-- Exercise aim --
Find the word "agent" in the listing below, then return every line it appears in.

-- Source information --
═══
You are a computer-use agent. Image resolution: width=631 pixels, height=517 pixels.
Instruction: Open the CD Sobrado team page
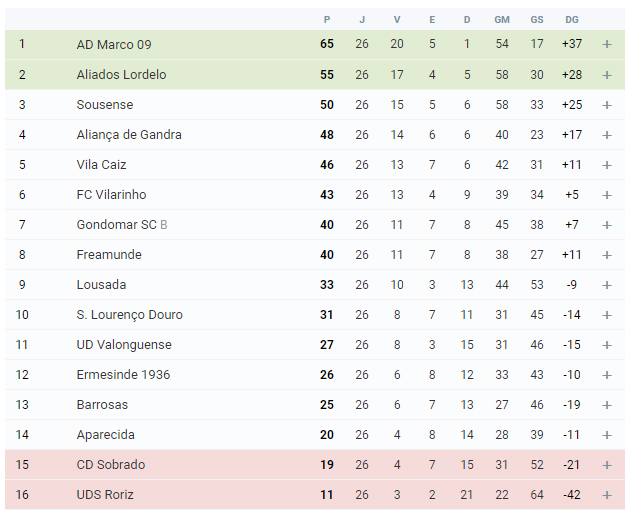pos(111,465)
═══
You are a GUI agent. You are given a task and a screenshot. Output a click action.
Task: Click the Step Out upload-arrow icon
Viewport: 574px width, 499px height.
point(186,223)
═══
-- Exercise output --
You are a computer-use agent. Image resolution: width=631 pixels, height=517 pixels.
You are a GUI agent. You are given a task and a screenshot. Output a click action.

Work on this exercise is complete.